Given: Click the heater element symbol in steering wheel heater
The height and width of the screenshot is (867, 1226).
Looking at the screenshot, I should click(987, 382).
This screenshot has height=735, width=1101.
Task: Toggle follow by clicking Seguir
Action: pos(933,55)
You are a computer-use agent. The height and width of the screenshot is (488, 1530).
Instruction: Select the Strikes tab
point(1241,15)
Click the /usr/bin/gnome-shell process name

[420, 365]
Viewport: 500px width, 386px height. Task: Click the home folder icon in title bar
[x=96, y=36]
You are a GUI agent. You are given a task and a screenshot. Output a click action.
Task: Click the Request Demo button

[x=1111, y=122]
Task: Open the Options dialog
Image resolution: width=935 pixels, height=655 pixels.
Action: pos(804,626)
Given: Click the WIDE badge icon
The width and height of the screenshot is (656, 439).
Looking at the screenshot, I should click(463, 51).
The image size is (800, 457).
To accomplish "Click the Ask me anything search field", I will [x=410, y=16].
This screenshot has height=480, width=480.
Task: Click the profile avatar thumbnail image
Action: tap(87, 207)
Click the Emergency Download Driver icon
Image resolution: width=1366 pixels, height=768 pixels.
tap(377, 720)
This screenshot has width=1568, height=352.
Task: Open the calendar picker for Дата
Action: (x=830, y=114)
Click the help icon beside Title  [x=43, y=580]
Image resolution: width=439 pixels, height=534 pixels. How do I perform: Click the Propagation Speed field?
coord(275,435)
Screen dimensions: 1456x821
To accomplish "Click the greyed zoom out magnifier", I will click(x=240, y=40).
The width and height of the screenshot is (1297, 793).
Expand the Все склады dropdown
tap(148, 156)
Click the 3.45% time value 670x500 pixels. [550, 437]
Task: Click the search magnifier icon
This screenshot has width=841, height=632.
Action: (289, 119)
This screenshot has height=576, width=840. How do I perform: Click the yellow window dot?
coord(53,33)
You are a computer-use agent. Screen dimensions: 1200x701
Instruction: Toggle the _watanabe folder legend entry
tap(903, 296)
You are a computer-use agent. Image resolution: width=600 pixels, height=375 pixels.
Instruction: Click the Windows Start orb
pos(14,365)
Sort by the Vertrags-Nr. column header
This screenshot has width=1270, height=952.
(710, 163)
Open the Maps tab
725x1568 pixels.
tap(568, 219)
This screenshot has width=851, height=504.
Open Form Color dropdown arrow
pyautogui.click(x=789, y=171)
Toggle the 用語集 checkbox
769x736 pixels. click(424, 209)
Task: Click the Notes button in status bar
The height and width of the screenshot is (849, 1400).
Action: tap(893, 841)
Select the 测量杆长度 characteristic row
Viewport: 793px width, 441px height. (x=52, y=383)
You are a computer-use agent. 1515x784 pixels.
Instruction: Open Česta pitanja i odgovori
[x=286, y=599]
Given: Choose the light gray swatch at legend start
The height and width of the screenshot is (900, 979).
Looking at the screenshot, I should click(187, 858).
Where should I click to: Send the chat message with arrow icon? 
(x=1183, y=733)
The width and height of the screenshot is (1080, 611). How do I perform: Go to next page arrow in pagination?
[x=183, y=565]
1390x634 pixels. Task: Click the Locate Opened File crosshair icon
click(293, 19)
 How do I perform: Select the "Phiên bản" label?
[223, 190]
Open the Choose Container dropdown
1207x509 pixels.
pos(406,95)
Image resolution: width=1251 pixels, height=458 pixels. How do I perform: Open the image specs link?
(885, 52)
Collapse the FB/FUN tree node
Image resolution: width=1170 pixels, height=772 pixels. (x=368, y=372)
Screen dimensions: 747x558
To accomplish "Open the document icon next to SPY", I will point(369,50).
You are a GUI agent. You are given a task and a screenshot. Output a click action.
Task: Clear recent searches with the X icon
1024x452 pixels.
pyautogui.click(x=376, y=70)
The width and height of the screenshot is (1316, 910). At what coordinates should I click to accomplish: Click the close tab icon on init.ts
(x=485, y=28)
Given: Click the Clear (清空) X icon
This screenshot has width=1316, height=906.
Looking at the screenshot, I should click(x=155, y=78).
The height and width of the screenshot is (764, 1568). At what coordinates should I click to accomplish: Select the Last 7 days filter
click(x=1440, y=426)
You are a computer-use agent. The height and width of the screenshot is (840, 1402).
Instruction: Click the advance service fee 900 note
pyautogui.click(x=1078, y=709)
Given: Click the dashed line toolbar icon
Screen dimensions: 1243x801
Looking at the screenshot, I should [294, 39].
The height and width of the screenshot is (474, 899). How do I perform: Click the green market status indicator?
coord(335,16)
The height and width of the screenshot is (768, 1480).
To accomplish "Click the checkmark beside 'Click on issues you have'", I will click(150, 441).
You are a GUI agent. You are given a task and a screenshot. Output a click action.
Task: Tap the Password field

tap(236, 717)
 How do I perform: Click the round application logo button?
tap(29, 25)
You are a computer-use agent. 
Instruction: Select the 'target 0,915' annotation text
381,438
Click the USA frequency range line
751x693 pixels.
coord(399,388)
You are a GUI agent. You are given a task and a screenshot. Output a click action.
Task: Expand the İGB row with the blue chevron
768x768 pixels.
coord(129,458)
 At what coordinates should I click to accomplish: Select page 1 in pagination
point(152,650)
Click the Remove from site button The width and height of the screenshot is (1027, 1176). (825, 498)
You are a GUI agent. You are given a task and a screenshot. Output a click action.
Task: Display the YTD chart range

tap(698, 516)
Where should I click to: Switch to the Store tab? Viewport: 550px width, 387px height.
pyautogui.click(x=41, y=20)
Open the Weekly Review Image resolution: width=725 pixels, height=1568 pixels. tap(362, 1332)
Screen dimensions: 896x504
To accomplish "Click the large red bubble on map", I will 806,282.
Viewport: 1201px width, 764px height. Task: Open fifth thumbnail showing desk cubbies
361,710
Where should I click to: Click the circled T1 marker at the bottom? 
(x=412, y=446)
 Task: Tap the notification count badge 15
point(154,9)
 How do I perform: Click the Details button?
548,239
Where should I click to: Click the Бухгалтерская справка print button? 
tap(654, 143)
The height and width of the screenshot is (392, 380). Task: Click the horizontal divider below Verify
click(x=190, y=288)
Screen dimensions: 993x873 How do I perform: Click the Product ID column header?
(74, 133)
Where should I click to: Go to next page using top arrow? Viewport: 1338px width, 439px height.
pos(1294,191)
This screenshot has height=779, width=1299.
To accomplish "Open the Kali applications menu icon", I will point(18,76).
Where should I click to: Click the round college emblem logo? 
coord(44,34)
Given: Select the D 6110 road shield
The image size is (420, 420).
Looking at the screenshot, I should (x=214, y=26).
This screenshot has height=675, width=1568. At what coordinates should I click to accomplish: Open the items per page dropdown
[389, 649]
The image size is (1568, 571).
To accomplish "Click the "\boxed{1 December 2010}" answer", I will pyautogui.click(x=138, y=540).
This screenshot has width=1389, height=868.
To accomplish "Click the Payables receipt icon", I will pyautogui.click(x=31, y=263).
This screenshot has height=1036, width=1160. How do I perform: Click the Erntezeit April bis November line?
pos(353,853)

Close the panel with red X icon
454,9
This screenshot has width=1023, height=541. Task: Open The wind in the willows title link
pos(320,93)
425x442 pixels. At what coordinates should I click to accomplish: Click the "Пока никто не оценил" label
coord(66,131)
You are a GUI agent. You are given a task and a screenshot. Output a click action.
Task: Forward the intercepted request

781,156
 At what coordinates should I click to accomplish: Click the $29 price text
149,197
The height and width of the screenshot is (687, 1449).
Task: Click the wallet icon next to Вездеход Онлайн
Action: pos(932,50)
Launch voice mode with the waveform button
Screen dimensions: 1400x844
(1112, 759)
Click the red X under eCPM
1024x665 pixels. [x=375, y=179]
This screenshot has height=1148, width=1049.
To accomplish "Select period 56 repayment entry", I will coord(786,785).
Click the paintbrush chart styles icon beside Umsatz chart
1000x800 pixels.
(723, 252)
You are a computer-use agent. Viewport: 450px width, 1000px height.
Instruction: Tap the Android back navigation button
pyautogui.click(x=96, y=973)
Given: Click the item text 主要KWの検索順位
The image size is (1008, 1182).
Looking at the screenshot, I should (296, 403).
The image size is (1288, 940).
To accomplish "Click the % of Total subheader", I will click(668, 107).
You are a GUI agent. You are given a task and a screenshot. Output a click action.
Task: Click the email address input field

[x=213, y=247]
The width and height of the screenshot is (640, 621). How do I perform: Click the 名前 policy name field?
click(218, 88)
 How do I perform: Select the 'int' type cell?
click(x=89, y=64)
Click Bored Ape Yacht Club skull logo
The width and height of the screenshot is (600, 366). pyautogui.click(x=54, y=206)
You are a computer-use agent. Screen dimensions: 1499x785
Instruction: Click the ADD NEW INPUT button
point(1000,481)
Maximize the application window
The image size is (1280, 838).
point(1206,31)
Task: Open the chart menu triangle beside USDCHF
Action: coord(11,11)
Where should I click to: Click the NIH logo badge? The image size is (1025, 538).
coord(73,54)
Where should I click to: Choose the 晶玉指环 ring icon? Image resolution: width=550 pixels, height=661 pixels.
# # #
[WHAT THE TASK ASKS]: From the records above, reproduce exactly the lines from the one with "425x442 pixels. At" to the one with "You are a computer-use agent. Screen dimensions: 1499x785", both included, and no others.

[WRITTEN ANSWER]:
425x442 pixels. At what coordinates should I click to accomplish: Click the "Пока никто не оценил" label
coord(66,131)
You are a GUI agent. You are given a task and a screenshot. Output a click action.
Task: Forward the intercepted request

781,156
 At what coordinates should I click to accomplish: Click the $29 price text
149,197
The height and width of the screenshot is (687, 1449).
Task: Click the wallet icon next to Вездеход Онлайн
Action: pos(932,50)
Launch voice mode with the waveform button
Screen dimensions: 1400x844
(1112, 759)
Click the red X under eCPM
1024x665 pixels. [x=375, y=179]
This screenshot has height=1148, width=1049.
To accomplish "Select period 56 repayment entry", I will coord(786,785).
Click the paintbrush chart styles icon beside Umsatz chart
1000x800 pixels.
(723, 252)
You are a computer-use agent. Viewport: 450px width, 1000px height.
Instruction: Tap the Android back navigation button
pyautogui.click(x=96, y=973)
Given: Click the item text 主要KWの検索順位
The image size is (1008, 1182).
Looking at the screenshot, I should (296, 403).
The image size is (1288, 940).
To accomplish "Click the % of Total subheader", I will click(668, 107).
You are a GUI agent. You are given a task and a screenshot. Output a click action.
Task: Click the email address input field

[x=213, y=247]
The width and height of the screenshot is (640, 621). How do I perform: Click the 名前 policy name field?
click(218, 88)
 How do I perform: Select the 'int' type cell?
click(x=89, y=64)
Click Bored Ape Yacht Club skull logo
The width and height of the screenshot is (600, 366). pyautogui.click(x=54, y=206)
You are a computer-use agent. Screen dimensions: 1499x785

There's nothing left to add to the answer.